Die starke lokale Loyalität der Mikronesier lässt sich zum Teil auch durch die Schwierigkeit erklären, an einen Ort zu reisen, der sehr weit von zu Hause entfernt war, insbesondere für die vielen Bewohner der Hochinseln, die keine Hochseekanus hatten. Von den Hochinselvölkern praktizierten nur die Yapesen zur Zeit der Ankunft der Europäer die Navigation auf offener See. Sie segelten nach Palau und zu einigen der Atolle in den Zentralkarolinen. Die übrigen Hochinselvölker segelten meist näher an ihren Heimatinseln, obwohl sie von Zeit zu Zeit von Tieflandbewohnern besucht wurden. Die Bewohner der niedrigen Inseln besuchten die hohen Inseln mit ihrem fruchtbareren Boden und ihrer größeren Höhe, um sich mit Nahrungsmitteln und anderen Dingen zu versorgen, die es auf den Atollen nicht gab, und um nach einem Zyklon oder einer Dürre Zuflucht zu suchen. Die Bewohner der niedrigen Inseln besuchten sich auch gegenseitig auf der Suche nach Ehepartnern und um Hilfe nach Wirbelstürmen zu erhalten. Einige der niedrigen Inselbewohner, vor allem im sturmgepeitschten Gebiet der Zentralkarolinen zwischen Chuuk und Yap sowie in den Marshalls, gehörten zu den geschicktesten Navigatoren von Hochseekanus. Diese Inselbewohner benutzten komplexe Navigationshilfen, die als „Stockkarten“ bekannt sind – Gedächtnishilfen aus Stöcken, Fasern und Muscheln, die ihnen halfen, die Wellen- und Seegangsmuster des Ozeans zu lesen.

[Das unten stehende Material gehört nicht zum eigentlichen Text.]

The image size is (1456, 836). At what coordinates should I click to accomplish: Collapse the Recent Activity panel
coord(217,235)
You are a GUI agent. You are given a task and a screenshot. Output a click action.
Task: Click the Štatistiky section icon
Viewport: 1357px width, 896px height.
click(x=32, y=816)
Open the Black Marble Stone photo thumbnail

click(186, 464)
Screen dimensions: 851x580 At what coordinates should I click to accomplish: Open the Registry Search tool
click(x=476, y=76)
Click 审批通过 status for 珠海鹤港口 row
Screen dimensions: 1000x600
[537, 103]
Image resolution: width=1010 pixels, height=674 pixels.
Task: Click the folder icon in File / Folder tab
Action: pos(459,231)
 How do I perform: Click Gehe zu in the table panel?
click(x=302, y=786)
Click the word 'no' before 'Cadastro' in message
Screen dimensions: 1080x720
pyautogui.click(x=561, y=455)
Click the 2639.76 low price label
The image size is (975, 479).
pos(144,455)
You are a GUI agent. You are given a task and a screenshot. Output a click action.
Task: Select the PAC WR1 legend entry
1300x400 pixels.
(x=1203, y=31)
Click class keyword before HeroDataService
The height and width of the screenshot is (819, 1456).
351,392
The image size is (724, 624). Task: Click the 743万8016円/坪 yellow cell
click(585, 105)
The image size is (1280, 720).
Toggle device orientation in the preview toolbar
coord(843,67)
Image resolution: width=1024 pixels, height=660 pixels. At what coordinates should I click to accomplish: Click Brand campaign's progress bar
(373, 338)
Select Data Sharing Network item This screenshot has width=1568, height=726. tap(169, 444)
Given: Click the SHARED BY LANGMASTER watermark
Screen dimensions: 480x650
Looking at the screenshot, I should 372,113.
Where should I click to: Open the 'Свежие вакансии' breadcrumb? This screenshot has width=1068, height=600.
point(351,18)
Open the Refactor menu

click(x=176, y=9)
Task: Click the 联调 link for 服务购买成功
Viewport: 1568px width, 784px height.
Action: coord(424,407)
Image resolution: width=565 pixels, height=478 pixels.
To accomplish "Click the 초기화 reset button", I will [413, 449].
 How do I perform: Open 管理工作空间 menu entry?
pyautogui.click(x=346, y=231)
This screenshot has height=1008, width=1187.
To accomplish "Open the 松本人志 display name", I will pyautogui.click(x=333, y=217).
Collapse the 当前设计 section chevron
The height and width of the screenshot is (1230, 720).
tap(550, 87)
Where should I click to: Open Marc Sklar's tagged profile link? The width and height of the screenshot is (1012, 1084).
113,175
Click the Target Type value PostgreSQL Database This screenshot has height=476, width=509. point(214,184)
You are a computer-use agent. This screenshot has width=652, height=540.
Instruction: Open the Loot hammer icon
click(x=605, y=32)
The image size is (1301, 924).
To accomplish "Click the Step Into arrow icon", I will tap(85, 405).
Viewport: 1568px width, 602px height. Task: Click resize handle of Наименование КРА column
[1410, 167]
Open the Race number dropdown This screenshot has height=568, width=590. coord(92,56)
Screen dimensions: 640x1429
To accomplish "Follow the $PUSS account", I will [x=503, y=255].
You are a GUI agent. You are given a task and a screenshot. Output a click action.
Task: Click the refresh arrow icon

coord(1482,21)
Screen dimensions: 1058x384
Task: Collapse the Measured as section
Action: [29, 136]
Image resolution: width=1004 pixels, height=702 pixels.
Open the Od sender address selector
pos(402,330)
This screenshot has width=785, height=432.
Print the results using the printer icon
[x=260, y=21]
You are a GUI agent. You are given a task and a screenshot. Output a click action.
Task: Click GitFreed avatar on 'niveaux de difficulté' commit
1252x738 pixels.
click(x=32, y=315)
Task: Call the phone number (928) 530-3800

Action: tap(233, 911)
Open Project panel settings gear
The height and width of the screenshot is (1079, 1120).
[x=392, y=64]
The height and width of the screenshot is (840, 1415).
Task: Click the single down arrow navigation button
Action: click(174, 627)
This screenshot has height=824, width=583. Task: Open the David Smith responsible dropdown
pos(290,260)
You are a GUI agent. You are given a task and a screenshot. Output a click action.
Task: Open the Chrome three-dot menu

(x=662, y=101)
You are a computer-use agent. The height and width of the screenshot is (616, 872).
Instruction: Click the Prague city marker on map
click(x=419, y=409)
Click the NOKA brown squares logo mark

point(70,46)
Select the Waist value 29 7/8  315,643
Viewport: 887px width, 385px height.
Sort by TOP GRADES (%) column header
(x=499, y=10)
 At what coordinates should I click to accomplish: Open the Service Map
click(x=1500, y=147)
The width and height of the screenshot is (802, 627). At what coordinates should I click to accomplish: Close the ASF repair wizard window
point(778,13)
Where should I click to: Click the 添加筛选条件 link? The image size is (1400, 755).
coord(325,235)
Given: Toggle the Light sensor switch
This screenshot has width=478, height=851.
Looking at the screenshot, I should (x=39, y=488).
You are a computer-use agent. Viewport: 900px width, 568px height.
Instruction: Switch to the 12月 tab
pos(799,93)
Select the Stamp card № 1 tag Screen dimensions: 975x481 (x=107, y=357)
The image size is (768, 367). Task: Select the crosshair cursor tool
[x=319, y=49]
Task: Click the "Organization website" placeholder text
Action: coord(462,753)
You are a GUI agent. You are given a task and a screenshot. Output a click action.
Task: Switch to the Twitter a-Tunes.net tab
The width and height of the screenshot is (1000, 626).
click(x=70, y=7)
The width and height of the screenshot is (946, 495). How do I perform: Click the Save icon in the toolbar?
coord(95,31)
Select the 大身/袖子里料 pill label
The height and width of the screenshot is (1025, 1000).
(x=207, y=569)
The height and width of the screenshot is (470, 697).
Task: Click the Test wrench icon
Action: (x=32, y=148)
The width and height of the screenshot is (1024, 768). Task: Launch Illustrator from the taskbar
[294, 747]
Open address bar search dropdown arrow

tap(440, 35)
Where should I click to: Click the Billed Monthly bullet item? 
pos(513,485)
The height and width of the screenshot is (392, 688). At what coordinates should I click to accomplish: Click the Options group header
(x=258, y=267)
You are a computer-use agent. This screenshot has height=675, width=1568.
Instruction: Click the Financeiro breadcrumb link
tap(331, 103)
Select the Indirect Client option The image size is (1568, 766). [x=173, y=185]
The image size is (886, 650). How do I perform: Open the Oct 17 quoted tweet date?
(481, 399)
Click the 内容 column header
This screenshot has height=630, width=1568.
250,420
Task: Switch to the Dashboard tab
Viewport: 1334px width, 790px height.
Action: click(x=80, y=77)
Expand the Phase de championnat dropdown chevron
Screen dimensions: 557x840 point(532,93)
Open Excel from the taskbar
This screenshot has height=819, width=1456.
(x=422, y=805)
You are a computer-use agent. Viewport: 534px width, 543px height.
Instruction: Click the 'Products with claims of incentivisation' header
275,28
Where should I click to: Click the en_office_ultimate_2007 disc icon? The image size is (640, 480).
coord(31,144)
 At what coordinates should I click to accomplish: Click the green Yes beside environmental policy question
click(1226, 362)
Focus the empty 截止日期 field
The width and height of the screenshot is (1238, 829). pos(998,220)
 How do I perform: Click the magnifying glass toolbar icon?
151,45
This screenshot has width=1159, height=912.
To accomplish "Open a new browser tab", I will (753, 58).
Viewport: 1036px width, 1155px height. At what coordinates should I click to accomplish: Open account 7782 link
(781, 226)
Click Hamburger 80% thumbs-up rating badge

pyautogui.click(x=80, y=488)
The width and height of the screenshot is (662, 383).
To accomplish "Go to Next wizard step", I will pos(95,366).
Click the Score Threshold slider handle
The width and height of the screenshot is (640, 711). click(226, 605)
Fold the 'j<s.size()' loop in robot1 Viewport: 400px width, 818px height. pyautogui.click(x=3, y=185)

Satawal, Mikronesien: Auslegerkanu
Satawal, Mikronesien: Auslegerkanu

Inselbewohner der Insel Satawal in den Föderierten Staaten von Mikronesien segeln ein handgefertigtes Auslegerkanu.

© Nicholas DeVore III/Bruce Coleman Inc.

Mikronesische Seefahrer haben eine wichtige Rolle bei der Wiederbelebung der polynesischen Navigation gespielt. Mau Piailug (geb. 1932), der auf Satawal in den Föderierten Staaten von Mikronesien aufwuchs, wo die traditionelle Navigation noch immer praktiziert wird, steuerte 1976 das rekonstruierte polynesische Reisekanu Hokule’a auf seiner Jungfernfahrt von Hawaii nach Tahiti. Später bildete er den hawaiianischen Seefahrer Nainoa Thompson aus, der in der Folge viele andere ausbildete. Die Seefahrt wurde bis ins 21. Jahrhundert fortgesetzt, und 2007 segelte die Hokule’a nach Satawal, um das Kanu Alingano Maisu zu begleiten, das Mau Piailug als Dank für seinen Beitrag zur Wiederbelebung der pazifischen Seefahrertraditionen geschenkt wurde.

Frühe Berichte lassen vermuten, dass die Bevölkerung Mikronesiens zur Zeit des europäischen Kontakts in einem guten Gleichgewicht mit ihren natürlichen Ressourcen stand. Da das Klima im Laufe des Jahres wenig schwankte, reichte ein moderater Arbeitsaufwand für ein komfortables Überleben aus, und es blieb viel Zeit für Aktivitäten wie Tanzen, Feiern und Besuche bei Freunden und Verwandten. Die Zeit der Jugend wurde oft verlängert, da die Erwachsenen es sich leisten konnten, ihre Kinder zu verwöhnen. Diese positive Einstellung zum Freizeitvergnügen war besonders charakteristisch für die Bewohner der hohen Inseln mit ihrem fruchtbareren Boden und ihrem sichereren Leben.